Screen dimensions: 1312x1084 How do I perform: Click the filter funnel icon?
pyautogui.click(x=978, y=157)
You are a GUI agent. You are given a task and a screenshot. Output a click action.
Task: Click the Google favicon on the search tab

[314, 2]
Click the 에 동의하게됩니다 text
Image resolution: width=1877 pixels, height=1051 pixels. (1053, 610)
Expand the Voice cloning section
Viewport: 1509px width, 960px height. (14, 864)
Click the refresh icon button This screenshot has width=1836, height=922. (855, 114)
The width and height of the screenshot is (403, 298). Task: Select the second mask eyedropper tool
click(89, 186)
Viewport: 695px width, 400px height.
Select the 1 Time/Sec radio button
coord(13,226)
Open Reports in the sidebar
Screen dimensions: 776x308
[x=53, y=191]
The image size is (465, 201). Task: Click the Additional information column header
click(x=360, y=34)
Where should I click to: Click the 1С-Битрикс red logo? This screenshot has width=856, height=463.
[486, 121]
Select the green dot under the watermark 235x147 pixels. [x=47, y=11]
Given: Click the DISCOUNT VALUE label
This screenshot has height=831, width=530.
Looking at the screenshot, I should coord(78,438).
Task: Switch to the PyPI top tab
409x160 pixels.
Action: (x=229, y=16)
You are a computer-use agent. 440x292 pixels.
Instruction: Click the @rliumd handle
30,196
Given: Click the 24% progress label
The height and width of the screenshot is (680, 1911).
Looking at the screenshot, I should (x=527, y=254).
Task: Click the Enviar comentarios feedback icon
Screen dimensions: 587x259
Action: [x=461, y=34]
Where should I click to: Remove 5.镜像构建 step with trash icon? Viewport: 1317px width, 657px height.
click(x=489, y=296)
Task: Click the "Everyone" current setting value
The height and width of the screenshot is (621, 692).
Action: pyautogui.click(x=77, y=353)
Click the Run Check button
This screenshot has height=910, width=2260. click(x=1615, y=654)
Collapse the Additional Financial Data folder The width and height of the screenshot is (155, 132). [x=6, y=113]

▸ REQUEST: Copy the lines of the records from the line with "Click the Run Check button" through the end of the records, keeping them identical.

▸ FINAL RESULT:
Click the Run Check button
This screenshot has height=910, width=2260. click(x=1615, y=654)
Collapse the Additional Financial Data folder The width and height of the screenshot is (155, 132). [x=6, y=113]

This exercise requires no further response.